TASK STATEMENT:
All entries are to be printed again exactly, with their images omitted.
Start of Block
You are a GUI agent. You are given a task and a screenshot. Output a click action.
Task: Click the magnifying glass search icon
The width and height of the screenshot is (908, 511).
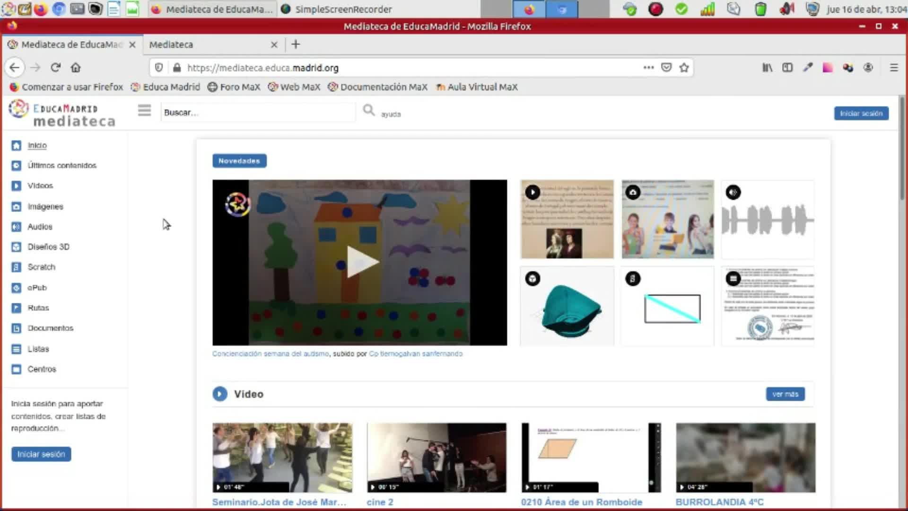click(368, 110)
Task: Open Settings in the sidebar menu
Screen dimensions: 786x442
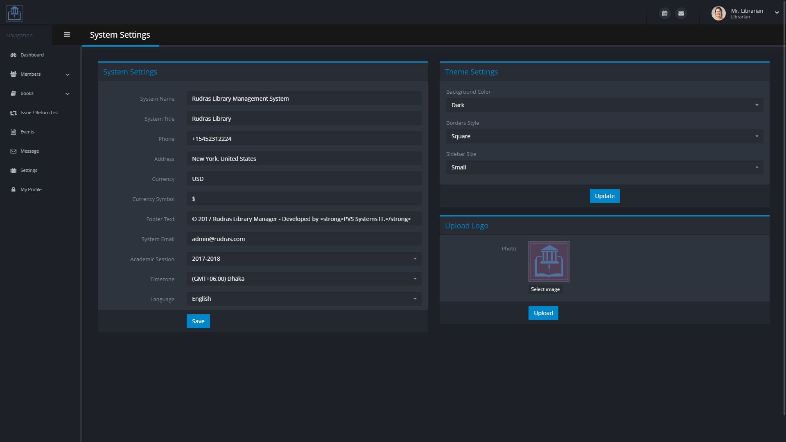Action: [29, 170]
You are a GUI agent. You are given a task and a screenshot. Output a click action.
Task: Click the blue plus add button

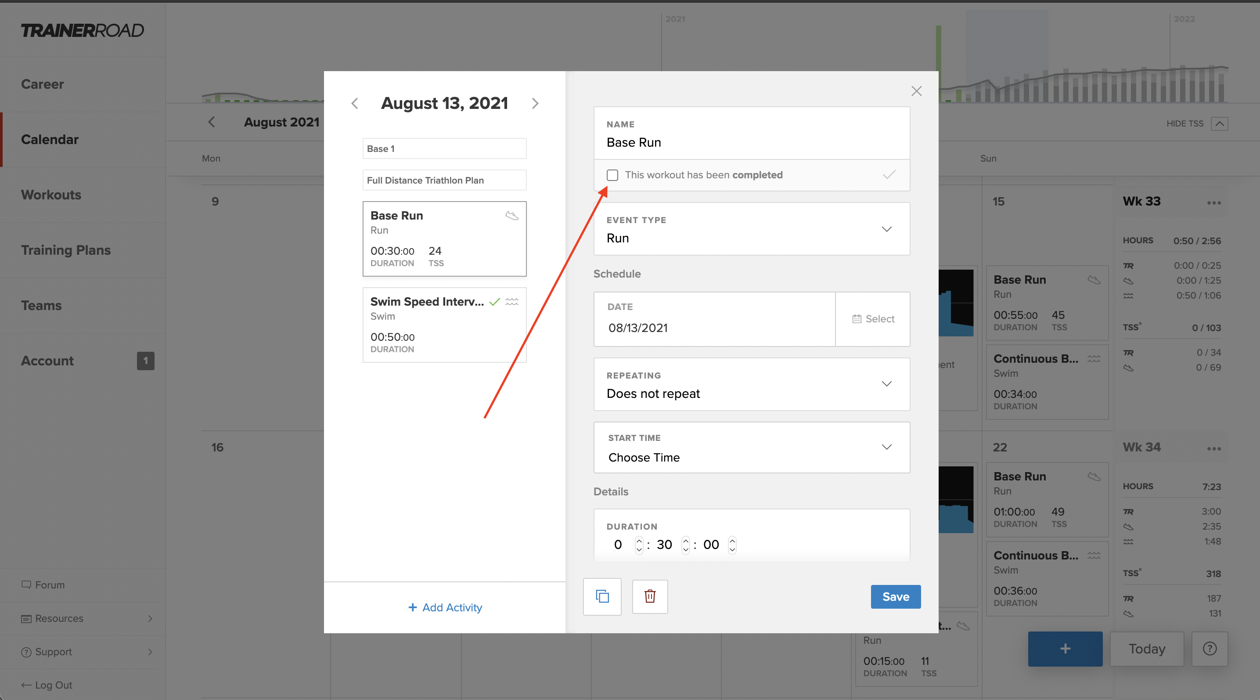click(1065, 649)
End of Block
RESPONSE AREA:
You are a GUI agent. You are given a task and a screenshot. Output a click action.
Task: Click the magnifying glass search icon
The width and height of the screenshot is (908, 511).
click(368, 110)
Task: Open Settings in the sidebar menu
Screen dimensions: 786x442
Action: [29, 170]
You are a GUI agent. You are given a task and a screenshot. Output a click action.
Task: Click the blue plus add button

click(1065, 649)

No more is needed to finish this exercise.